**EXERCISE**
Write the entries below out again exactly; any picture in them stays out.

*** MATERIAL SHOWN

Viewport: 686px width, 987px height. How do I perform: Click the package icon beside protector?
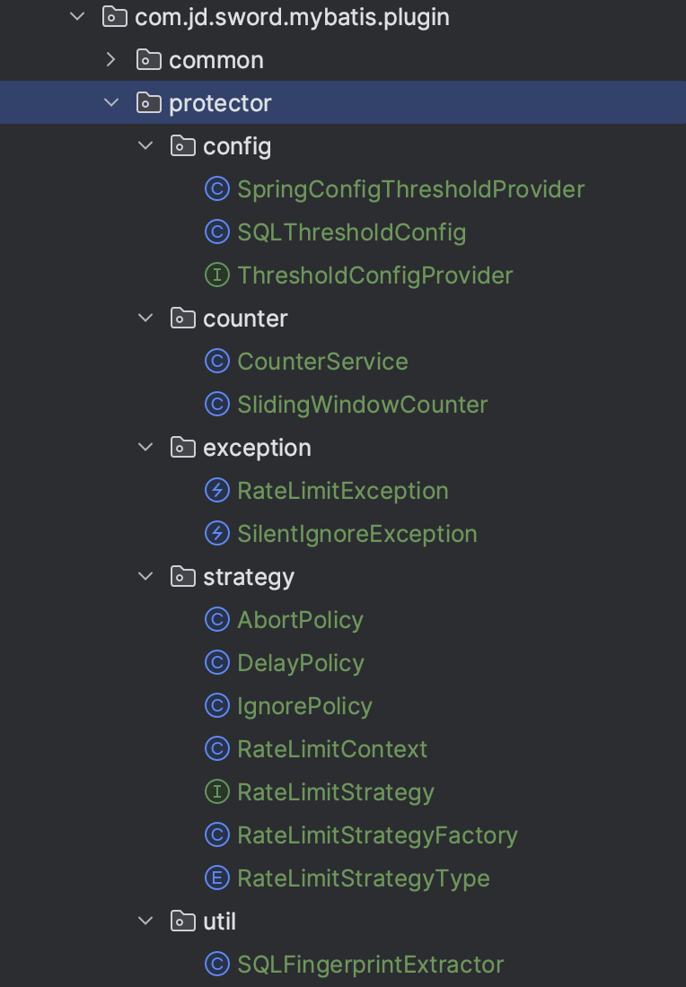148,103
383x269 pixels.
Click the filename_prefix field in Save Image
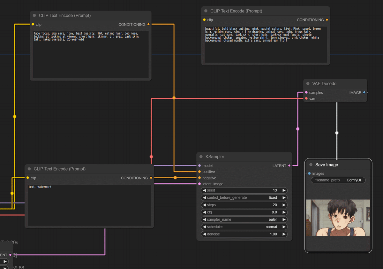point(338,180)
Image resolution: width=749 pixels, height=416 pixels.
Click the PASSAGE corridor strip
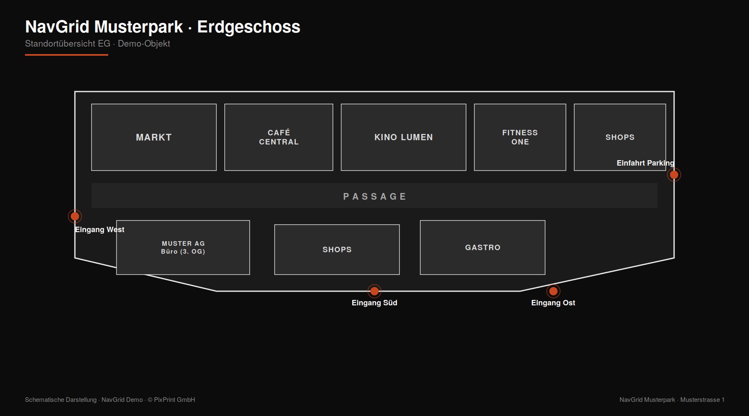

******

**PROBLEM SOLUTION**
Viewport: 686px width, 987px height. How do I perform: Click the package icon beside protector?
148,103
383x269 pixels.
Click the filename_prefix field in Save Image
point(338,180)
Image resolution: width=749 pixels, height=416 pixels.
Click the PASSAGE corridor strip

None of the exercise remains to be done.